### Kutipan Teks
Dr. suriyanto, S.Pd, S.H.,M.H.,M.Kn.
Oleh : Dr. Suriyanto, S.Pd, S.H., M.H., M.Kn.
Dalam pesan singkat di platform WhatsApp, Budayawan dan Jurnalis Senior Goenawan Muhammad menyampaikan pesan yang menggurtkan rasa kecewa.
“Saya dulu memilih Jokowi dan bekerja agar dia menang. Tapi kini saya merasa dibodohi. Jika nanti Prabowo-Gibran/Jokowi menang, kita dan generasi anak kita akan mewarisi kehidupan politik yg terbiasa culas, nepotisme yg menghina kepatutan, lembaga hukum yg melayani kekuasaan.
Saya bertekad mengalahkan dan menggagalkan sandiwara ini.
Tadinya saya mau pasif, hanya melukis dan menulis, golput. Tapi yg dipertaruhkan pilpres 2024 begitu besar — sebuah tanah air, sejumlah nilai2 kebajikan, sebuah generasi baru yg berjuta-juta. Saya putuskan utk, dlm usia lanjut ini, ikut mereka yg melawan untuk perbaikan.
Mudah2an teman2 bersama saya.
Goenawan Mohamad
Menyikapi tulisan Bapak Goenawan Mohaman senior pendiri Tempo media, yang dalam usia sepuh, ingin turut serta mengambil peran demi perbaikan bangsa ini, melalui pemilu 2024.
Patut kita sadari bersama, di kehidupan era globalisasi ini bangsa kita mengalami degradasi etika dan moral terutama di bidang pendidikan. Hal ini harus menjadi perhatian kita semua, sangatlah naif seruan Indonesia emas tahun 2045 jika infrastruktur pendidikan bangsa ini tidak dibenahi dengan baik, serta di bidang pendidikan di pimpin oleh menteri pendidikan yang memilki pengalaman di bidang pendidikan. Kita lihat saat ini banyaknya tawuran antar siswa, perundungan dan sebagainya.

### Tugas yang Diminta
A) Salin kembali bagian kutipan teks yang dimulai pada kata "Oleh : Dr. Suriyanto, S.Pd, S.H., M.H., M.Kn." dan berakhir setelah "menggagalkan sandiwara ini.". Ganti "sandiwara" dengan "drama".
B) Teruskan kutipan teks tentang pesan Goenawan Mohamad dan pendidikan bangsa, mulai setelah kalimat terakhirnya.

### Bagian Data
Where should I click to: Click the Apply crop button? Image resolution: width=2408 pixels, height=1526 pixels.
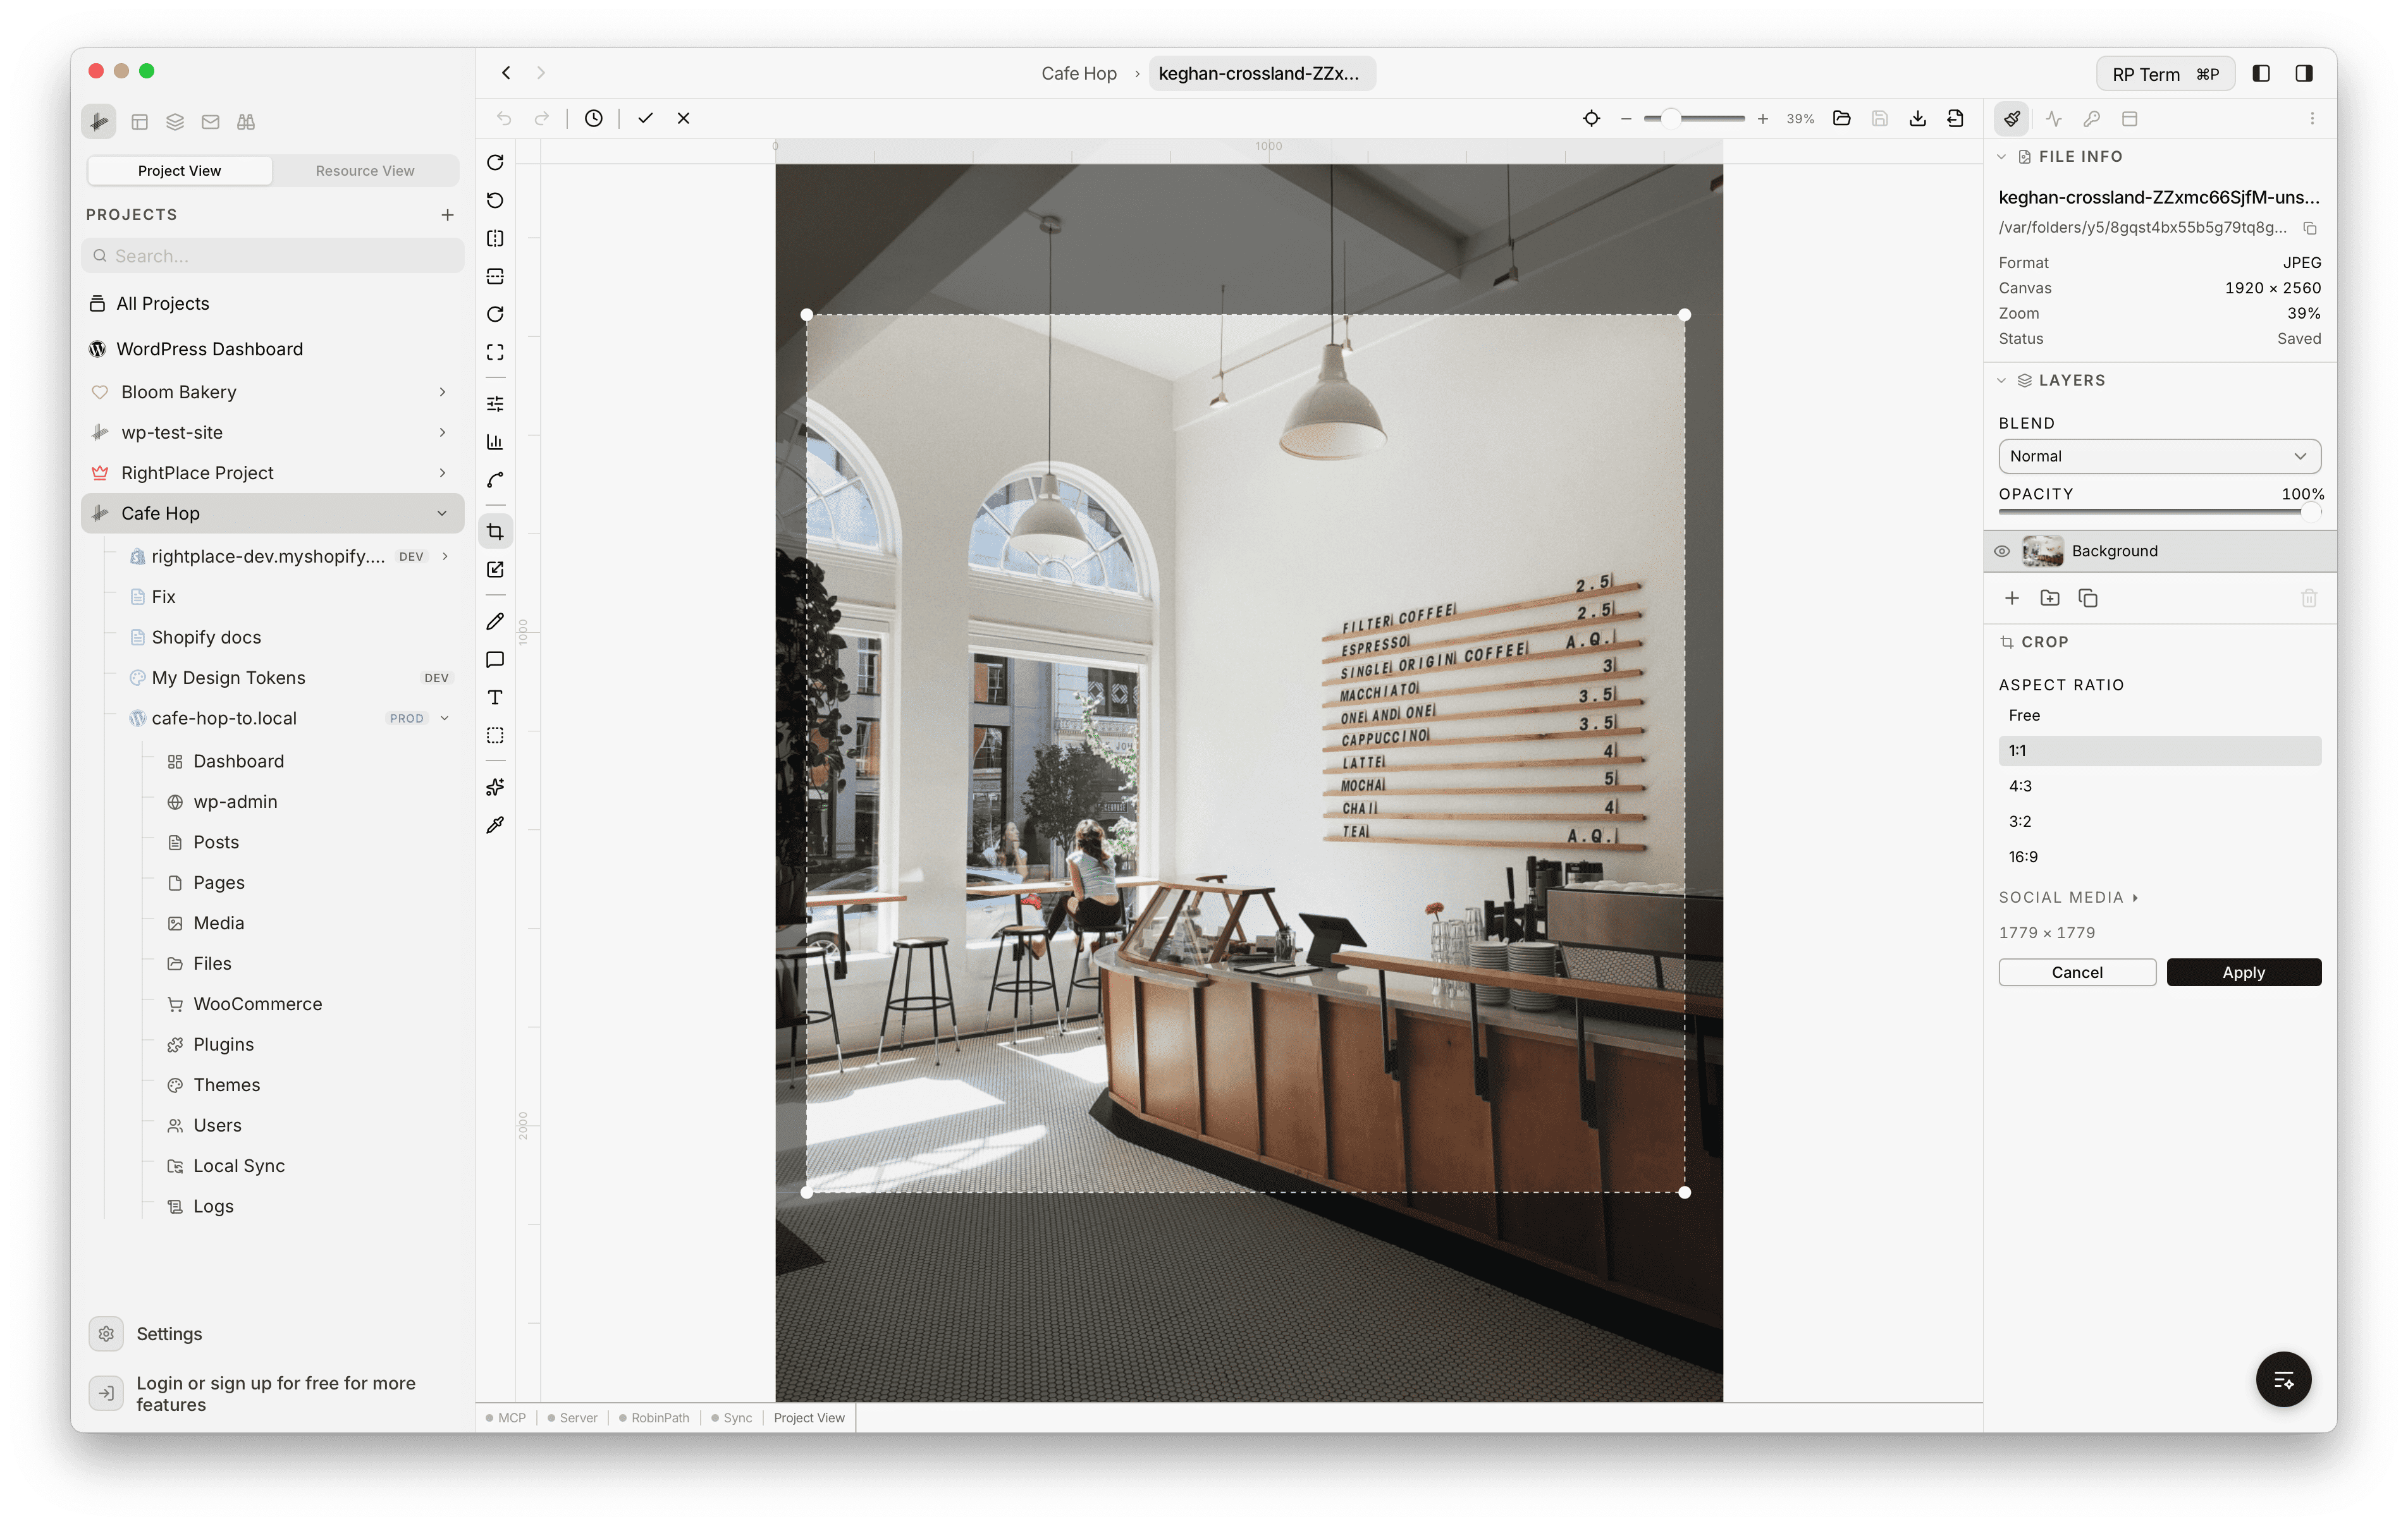click(x=2243, y=971)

### Hasil Tiap Tugas
A)
Oleh : Dr. Suriyanto, S.Pd, S.H., M.H., M.Kn.
Dalam pesan singkat di platform WhatsApp, Budayawan dan Jurnalis Senior Goenawan Muhammad menyampaikan pesan yang menggurtkan rasa kecewa.
“Saya dulu memilih Jokowi dan bekerja agar dia menang. Tapi kini saya merasa dibodohi. Jika nanti Prabowo-Gibran/Jokowi menang, kita dan generasi anak kita akan mewarisi kehidupan politik yg terbiasa culas, nepotisme yg menghina kepatutan, lembaga hukum yg melayani kekuasaan.
Saya bertekad mengalahkan dan menggagalkan drama ini.

B)
Apa lagi di tahun politik ini semua seolah-olah luput dari perhatian pemerintah karena disibukan dengan berbagai intrik politik untuk merebut kekuasaan tanpa melihat lagi etika dan moral yang harus dikedepankan.
Fenomena dunia politik Indonesia dalam beberpa tahun terakhir ini mengalami banyak perubahan. Perubahan perpolitikan di Indonesia tidak hanya mengubah watak dan perilaku para politisi, partai politik, elite politik, dan penguasa, tetapi juga mengubah persepsi dan paradigma berpikir masyarakat Indonesia tentang memaknai hakikat politik itu sendiri. Munculnya konflik antar lembaga negara, kasus korupsi hingga terseretnya pejabat negara karena narkoba dan asusila yang duduk di lembaga legislatif, yudikatif, turut mewarnai carut marutnya tata kelola pemerintahan.
Banyak politisi dan pejabat negara yang sudah tidak ada rasa malu meskipun terindikasi terlibat kasus seolah tenang-tenang saja sambil menunggu proses hukum positif, mereka tidak memberikan tanggung jawab secara moral dan menunjukkan rendahnya etika politik.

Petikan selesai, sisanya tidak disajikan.